Reproduce all entries verbatim, with nothing added or dropped.
--- START ---
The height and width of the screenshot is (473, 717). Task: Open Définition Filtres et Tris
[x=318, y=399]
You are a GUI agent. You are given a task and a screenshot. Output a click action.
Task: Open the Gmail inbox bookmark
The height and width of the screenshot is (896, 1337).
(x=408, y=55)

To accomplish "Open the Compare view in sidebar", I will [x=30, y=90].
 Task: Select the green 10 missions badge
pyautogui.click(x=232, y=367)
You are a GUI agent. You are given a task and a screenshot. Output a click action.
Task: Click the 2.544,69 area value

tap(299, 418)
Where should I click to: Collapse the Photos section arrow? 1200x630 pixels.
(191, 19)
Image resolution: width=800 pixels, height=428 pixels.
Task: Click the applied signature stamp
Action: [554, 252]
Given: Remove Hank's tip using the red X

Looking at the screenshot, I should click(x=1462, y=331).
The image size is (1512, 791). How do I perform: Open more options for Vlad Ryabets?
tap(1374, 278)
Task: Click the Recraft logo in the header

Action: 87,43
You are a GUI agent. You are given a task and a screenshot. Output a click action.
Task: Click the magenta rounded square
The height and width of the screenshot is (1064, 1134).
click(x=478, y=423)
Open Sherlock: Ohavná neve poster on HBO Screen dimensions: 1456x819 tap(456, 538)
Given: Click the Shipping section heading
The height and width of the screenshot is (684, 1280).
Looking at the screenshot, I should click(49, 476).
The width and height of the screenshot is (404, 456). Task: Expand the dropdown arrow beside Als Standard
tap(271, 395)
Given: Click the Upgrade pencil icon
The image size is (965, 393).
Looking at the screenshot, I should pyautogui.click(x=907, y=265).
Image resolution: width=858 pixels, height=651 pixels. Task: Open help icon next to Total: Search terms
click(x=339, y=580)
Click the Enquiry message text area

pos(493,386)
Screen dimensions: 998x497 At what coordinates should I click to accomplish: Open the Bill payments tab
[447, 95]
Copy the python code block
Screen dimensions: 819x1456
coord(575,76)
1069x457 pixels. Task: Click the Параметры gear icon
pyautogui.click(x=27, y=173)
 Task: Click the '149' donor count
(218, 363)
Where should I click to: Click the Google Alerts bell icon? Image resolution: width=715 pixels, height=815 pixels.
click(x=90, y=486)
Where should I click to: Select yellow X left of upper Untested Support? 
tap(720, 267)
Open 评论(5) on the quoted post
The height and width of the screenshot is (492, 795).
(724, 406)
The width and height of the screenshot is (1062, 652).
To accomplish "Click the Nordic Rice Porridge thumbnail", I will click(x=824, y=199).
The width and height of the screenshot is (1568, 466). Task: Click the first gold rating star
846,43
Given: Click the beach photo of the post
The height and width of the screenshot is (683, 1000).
--- END ---
Response:
The height and width of the screenshot is (473, 717). Task: Open Définition Filtres et Tris
[x=318, y=399]
You are a GUI agent. You are given a task and a screenshot. Output a click action.
Task: Open the Gmail inbox bookmark
The height and width of the screenshot is (896, 1337).
(x=408, y=55)

To accomplish "Open the Compare view in sidebar", I will [x=30, y=90].
 Task: Select the green 10 missions badge
pyautogui.click(x=232, y=367)
You are a GUI agent. You are given a task and a screenshot. Output a click action.
Task: Click the 2.544,69 area value

tap(299, 418)
Where should I click to: Collapse the Photos section arrow? 1200x630 pixels.
(191, 19)
Image resolution: width=800 pixels, height=428 pixels.
Task: Click the applied signature stamp
Action: [554, 252]
Given: Remove Hank's tip using the red X

Looking at the screenshot, I should click(x=1462, y=331).
The image size is (1512, 791). How do I perform: Open more options for Vlad Ryabets?
tap(1374, 278)
Task: Click the Recraft logo in the header

Action: 87,43
You are a GUI agent. You are given a task and a screenshot. Output a click action.
Task: Click the magenta rounded square
The height and width of the screenshot is (1064, 1134).
click(x=478, y=423)
Open Sherlock: Ohavná neve poster on HBO Screen dimensions: 1456x819 tap(456, 538)
Given: Click the Shipping section heading
The height and width of the screenshot is (684, 1280).
Looking at the screenshot, I should click(49, 476).
The width and height of the screenshot is (404, 456). Task: Expand the dropdown arrow beside Als Standard
tap(271, 395)
Given: Click the Upgrade pencil icon
The image size is (965, 393).
Looking at the screenshot, I should pyautogui.click(x=907, y=265).
Image resolution: width=858 pixels, height=651 pixels. Task: Open help icon next to Total: Search terms
click(x=339, y=580)
Click the Enquiry message text area

pos(493,386)
Screen dimensions: 998x497 At what coordinates should I click to accomplish: Open the Bill payments tab
[447, 95]
Copy the python code block
Screen dimensions: 819x1456
coord(575,76)
1069x457 pixels. Task: Click the Параметры gear icon
pyautogui.click(x=27, y=173)
 Task: Click the '149' donor count
(218, 363)
Where should I click to: Click the Google Alerts bell icon? Image resolution: width=715 pixels, height=815 pixels.
click(x=90, y=486)
Where should I click to: Select yellow X left of upper Untested Support? 
tap(720, 267)
Open 评论(5) on the quoted post
The height and width of the screenshot is (492, 795).
(724, 406)
The width and height of the screenshot is (1062, 652).
To accomplish "Click the Nordic Rice Porridge thumbnail", I will click(x=824, y=199).
The width and height of the screenshot is (1568, 466). Task: Click the first gold rating star
846,43
Given: Click the beach photo of the post
The height and width of the screenshot is (683, 1000).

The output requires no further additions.